#### [Extracted text]
____

Interview with Chara Schreyer
One of the world’s leading collectors has a unique gift for supporting the Israel Philharmonic
As an arts patron, Chara Schreyer has been ranked by ArtNews among the world’s top 200 collectors for 16 consecutive years. As a philanthropist, her support for the Israel Philharmonic Orchestra is one-of-a-kind.
In March, Schreyer hosted an event for the AFIPO’s West Coast Chairman’s Council, providing a personal tour of the Hollywood Hills home she and husband Gordon Freund share with major works by Andy Warhol, Robert Morris, Lee Bontecou, and many others.
“It went really well,” she said by phone from her San Francisco home, another of the five homes she showcases in Art House, a book she co-authored with Gary Hutton, the interior designer she has collaborated with for 40 years. The book, in its third printing by Assouline Publishing, includes photos and descriptions of roughly half her 600-piece collection.
“I had 500 people from different organizations come through on tours just last year,” she added. “I talk about my collection and how these major artists of the 20th and 21st centuries have changed and are continuing to change the course of art history. Mark Bradford, for example, a young artist who has gone meteoric. He just did the Venice Biennale for America. I have a great Mark Bradford.”
“Chara is a distinguished member of our West Coast Chairman’s Council and has hosted several exquisite events for our patrons over the years,” said Danielle Ames Spivak, the AFIPO’s West Coast Director. “Most notably, she hosted a memorable private recital with Yuja Wang including a dinner party that our members are still talking about. Members of the WCCC get treated to exceptional once-in-a-lifetime experiences as a thank you for their involvement and Chara hosts like no one else.”
It was Schreyer’s longtime friend Arnon Adar who first engaged her to help the IPO. Adar is an AFIPO Board Member and a business associate of Schreyer’s father, Max Webb.
“Arnon asked if we would host an event in our L.A. house, which at that time was relatively brand new,” she recalled. “And, of course we said, yes, we would be delighted to do it. It was the recital by pianist Yuja Wang and it was a very successful event.”

____

#### [Provided information]
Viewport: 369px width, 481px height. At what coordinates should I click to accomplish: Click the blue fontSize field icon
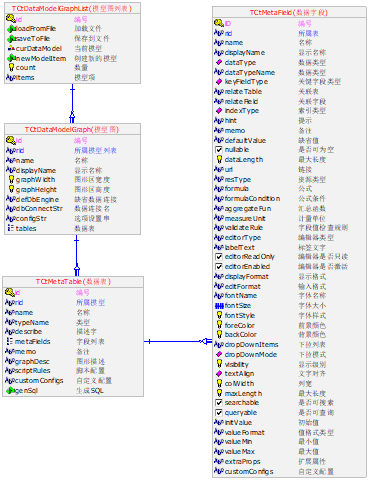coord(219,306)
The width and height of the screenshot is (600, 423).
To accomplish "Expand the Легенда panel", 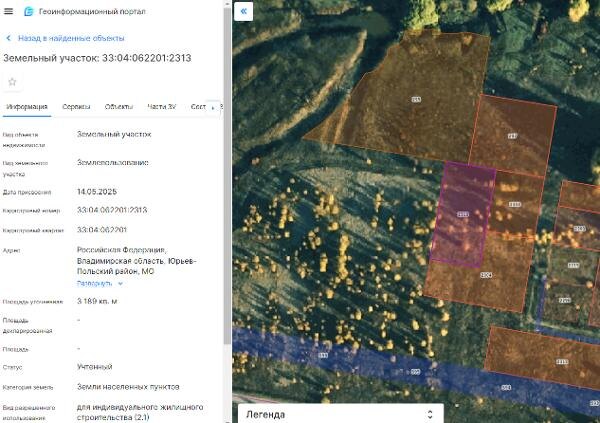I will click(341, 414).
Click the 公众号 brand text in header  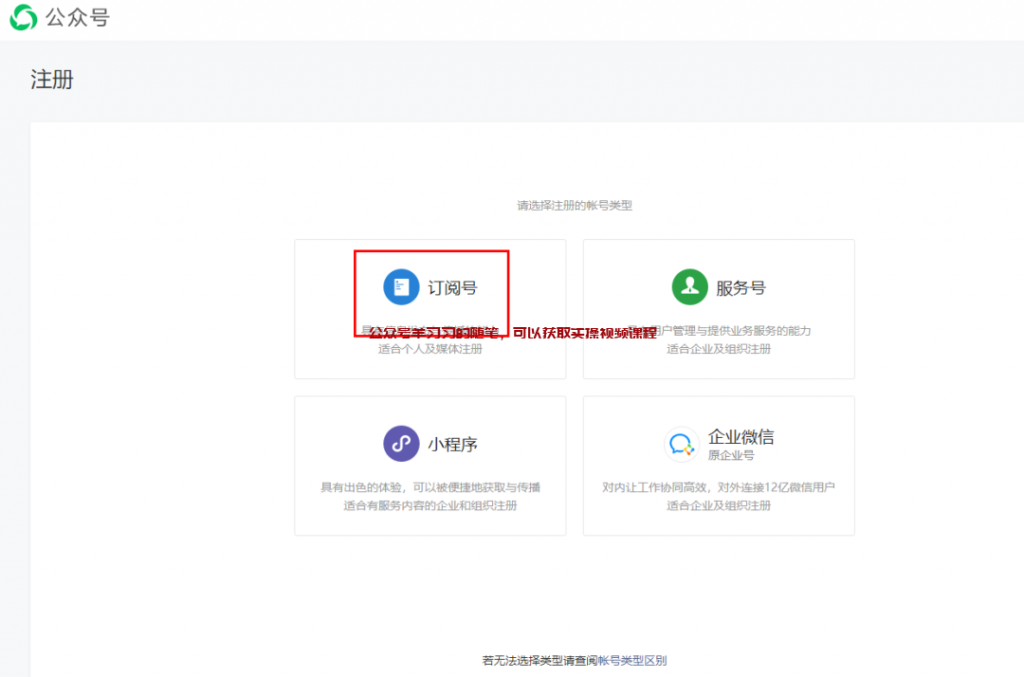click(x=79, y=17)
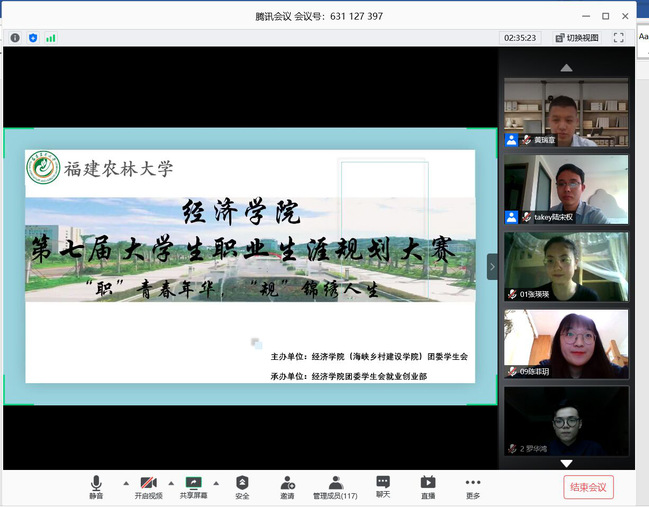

____

#### [Challenges]
(a) Turn the paragraph of the Chara Schreyer interview that starts with "It went really well" into a short bulleted list of its main facts.
(b) According to the Chara Schreyer interview, for how many consecutive years has ArtNews ranked her among the world's top 200 collectors?
(c) Pick up the Chara Schreyer interview after its last sentence and carry it on for a paragraph or two.
The entries are separate material and have nothing to do with the Chara Schreyer interview.

#### [Results]
(a)
- Schreyer said the event went really well, speaking by phone from her San Francisco home.
- That home is one of five she shows in the book Art House.
- She co-wrote the book with Gary Hutton, the interior designer she has worked with for 40 years.
- Assouline Publishing has the book in its third printing.
- It includes photos and descriptions of about half of her 600-piece collection.

(b) 16 consecutive years.

(c)
The 2014 event, for which Schreyer rented a grand piano that had to be lifted by crane onto the outdoor patio, benefitted the IPO’s education programs and came when Wang was relatively new on the scene.
“Then we met Danielle,” she continued, “and, of course, we think she does a spectacular job. Whenever we can we love to attend concerts and were at the Disney Hall concert and Gala with Zubin Mehta in October. That was wonderful.”
Schreyer was born in Munchberg, Germany, where her Polish-born father relocated after surviving six concentration camps, including Auschwitz, and a dozen labor camps. In Munchberg he started a textile business with Nathan Shapell, a fellow survivor and the brother of Webb’s first wife, Sala. In 1952 the families moved to Los Angeles, where Webb, Shapell, and Shapell’s brother David became successful real estate developers.
“Israel is very close to my family’s heart,” said Schreyer, whose father and second wife, Anna, provided naming grants for Tel Aviv University’s School of Languages Building and the School of Psychology Building at Bar-Ilan University in Ramat Gan.
As Israel’s primary cultural ambassador, the Israel Philharmonic is an important institution for Schreyer and her family.
“We have very close ties to the Jewish community there,” she said. “Last May my whole family went to Israel for my grandson’s bar mitzvah, which was held at Mount Scopus in Jerusalem.”
Schreyer, who is on the board of the San Francisco Museum of Modern Art and the Museum of Contemporary Art (MOCA) and The Hammer Museum in Los Angeles, started the Kadima Foundation in 1997 to provide philanthropic support.
“My focus is the arts and diabetes,” she said.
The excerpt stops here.